Man’s fiancée tells Tampa Bay Times that she felt “disrespected and violated.”
In a very unusual move, police detectives in Largo, Florida, recently went to a local funeral home and located the body of a man named Linus Phillip. The 30-year-old had died days earlier at the hands of a different Largo officer.
The detectives then attempted to use the fingers on Phillip’s body to unlock his own smartphone, which had been recovered from the scene. Their efforts were not successful.
For years, law enforcement officials nationwide have said that they struggle with the so-called “Going Dark” problem—the idea that strong encryption on smartphones is making it significantly more difficult for police to access data held there.
Ars and other media outlets have reported on instances in which police have asked living people to attempt to unlock a phone with their fingerprint, but we are not aware of many instances where this happened with a dead body, particularly one when that person was killed by an officer.
Three different lawyers told Ars said that the Phillip case was troubling, and they all agreed that it’s extremely difficult if not outright impossible for the estate of a dead person to assert an alleged 4th Amendment violation. Or, put another way, dead people have no privacy rights.
“This feels pretty grotesque to have the cops taking a person who is deceased, to unlock their phone,” Blake Reid, a law professor at the University of Colorado, told Ars.
Traffic stop gone awry
The story begins just a few weeks ago, on Friday, March 30, 2018. Linus Phillip got pulled over at a gas station by Largo police officers in this Florida town just outside of Tampa.
According to reporting by the Tampa Bay Times, which was partly based on a letter released by the Office of the State Attorney, police were concerned that Phillip had illegally tinted windows on his black Nissan sedan.
As the two officers approached the Nissan, they believed that they smelled marijuana from the car as Phillip got out and left the driver’s side door open.
After a brief conversation, police say, Phillip jumped back into the driver’s seat of his own car and tried to drive away.
One of the officers, Matthew Steiner, was “trapped halfway” in the Nissan as Phillip tried to quickly drive backwards and forwards (presumably as a way to shake Steiner loose), all while the driver’s side door remained open. (The other officer, Prentice Ables, had already gotten out of the way.)
As he was being “dragged” by the car, Steiner shot at Phillip four times in self-defense. Steiner then was finally freed from the car, but was “brushed” by the moving car door.
Moments later the Nissan, with Phillip at the wheel, hit a thick post before stopping between a pair of gas pumps. With Phillip subdued, the officers began offering medical treatment and summoned paramedics. He was later pronounced dead at Largo Medical Center.
According to the paper, police eventually found a “significant amount” of cocaine and marijuana in Phillip’s car.
“At the time, the officer felt he was in peril for his own life and took action,” Lt. Randall Chaney told reporters at a news conference held Friday night, hours after the incident. “It stopped the action of the suspect at the time, and it may very well have saved people’s lives in the parking lot that night.”
Days later, two police detectives arrived at the Sylvan Abbey Funeral Home in Clearwater. Phillip’s fiancée, Victoria Armstrong, happened to be there at the time.

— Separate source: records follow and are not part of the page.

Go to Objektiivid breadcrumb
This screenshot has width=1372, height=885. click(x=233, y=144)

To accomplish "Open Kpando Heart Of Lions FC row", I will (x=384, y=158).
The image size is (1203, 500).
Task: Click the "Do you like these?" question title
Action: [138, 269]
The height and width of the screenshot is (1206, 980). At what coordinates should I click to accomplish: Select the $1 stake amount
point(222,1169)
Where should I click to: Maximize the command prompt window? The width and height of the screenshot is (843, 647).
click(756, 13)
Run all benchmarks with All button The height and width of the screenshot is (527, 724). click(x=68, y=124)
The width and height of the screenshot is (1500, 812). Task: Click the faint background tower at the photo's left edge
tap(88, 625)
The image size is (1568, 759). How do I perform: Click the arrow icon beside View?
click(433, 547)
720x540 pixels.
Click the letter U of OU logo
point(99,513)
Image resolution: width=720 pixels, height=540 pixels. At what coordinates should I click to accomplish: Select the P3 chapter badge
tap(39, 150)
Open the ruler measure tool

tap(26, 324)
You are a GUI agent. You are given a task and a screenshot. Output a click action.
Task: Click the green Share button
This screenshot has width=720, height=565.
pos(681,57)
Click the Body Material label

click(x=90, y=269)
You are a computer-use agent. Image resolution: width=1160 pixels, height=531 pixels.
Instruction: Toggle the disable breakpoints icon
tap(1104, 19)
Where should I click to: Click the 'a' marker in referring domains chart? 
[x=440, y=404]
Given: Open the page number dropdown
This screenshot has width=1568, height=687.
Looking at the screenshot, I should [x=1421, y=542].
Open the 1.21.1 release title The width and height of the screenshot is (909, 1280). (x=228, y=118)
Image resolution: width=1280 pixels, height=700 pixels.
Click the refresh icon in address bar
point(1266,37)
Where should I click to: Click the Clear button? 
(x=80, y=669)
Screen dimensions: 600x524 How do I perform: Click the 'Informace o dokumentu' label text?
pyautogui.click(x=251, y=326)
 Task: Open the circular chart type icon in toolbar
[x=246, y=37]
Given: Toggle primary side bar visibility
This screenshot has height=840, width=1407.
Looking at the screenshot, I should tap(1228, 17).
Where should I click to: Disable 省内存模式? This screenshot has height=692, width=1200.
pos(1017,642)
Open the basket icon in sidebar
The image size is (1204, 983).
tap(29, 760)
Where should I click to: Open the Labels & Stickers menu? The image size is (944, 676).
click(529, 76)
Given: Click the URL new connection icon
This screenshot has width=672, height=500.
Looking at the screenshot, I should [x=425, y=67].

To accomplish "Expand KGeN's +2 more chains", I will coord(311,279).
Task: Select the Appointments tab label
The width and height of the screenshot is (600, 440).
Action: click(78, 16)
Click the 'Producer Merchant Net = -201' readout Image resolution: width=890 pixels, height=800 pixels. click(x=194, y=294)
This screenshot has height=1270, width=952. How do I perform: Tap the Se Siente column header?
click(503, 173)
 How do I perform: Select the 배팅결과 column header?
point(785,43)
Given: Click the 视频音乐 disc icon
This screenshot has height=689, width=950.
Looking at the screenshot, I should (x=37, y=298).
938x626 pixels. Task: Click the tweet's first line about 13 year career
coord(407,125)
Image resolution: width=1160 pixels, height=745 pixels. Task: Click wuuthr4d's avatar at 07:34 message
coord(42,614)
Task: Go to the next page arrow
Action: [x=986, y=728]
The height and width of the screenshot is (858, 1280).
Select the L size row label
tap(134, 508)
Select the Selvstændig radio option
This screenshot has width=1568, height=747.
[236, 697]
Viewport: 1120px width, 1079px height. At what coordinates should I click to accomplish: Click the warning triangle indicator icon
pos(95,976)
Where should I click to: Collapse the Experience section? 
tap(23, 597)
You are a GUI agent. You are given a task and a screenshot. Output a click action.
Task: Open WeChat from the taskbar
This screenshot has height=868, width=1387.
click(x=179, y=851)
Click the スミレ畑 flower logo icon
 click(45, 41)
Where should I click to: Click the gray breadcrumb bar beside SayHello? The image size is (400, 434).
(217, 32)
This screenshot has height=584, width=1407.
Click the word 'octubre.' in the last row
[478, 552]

Somehow, the officers were allowed access to Phillip’s body, where they “tried to unlock the phone by holding the body’s hands up to the phone’s fingerprint sensor.”
Armstrong told the Tampa Bay Times that she felt “disrespected and violated” that officers were able to manipulate her fiancé’s body in this way.
Abraham Rein, a Philadelphia-based attorney who specializes in information privacy law, said that he found the police’s tactics in this case to be “ghoulish.”
“There’s something troubling about stranger walking into a funeral home and handling the body without any notice to the family,” he said, underscoring that what the police did was probably legal, even if it feels creepy.
Another attorney, Riana Pfefferkorn, a cryptography fellow at Stanford Law School, underscored the fact that not only was going to a dead person’s fingerprints unsettling, but that it was questionable from a practical perspective.
“This gives cops a perverse incentive to delete any evidence and films or text messages,” she told Ars. “What’s to stop them from doing that if they learn that this is a viable technique and if the person is dead?”
The Office of the State Attorney did not respond to Ars’ request for comment.
Ars also specifically asked the Largo Police Department: “Has the LPD attempted anything like this previously? Use a body to attempt to unlock a phone? Does the LPD encounter a lot of devices that it can’t unlock?”
Sgt. Richelle Bradshaw, a police spokeswoman who provided previously released copies of video footage of the shooting incident and the State Attorney’s letter, emailed: “We are not commenting or providing any further information at this time.”
John Trevena, an attorney representing the estate of Linus Phillip, also did not respond to Ars’ request for comment.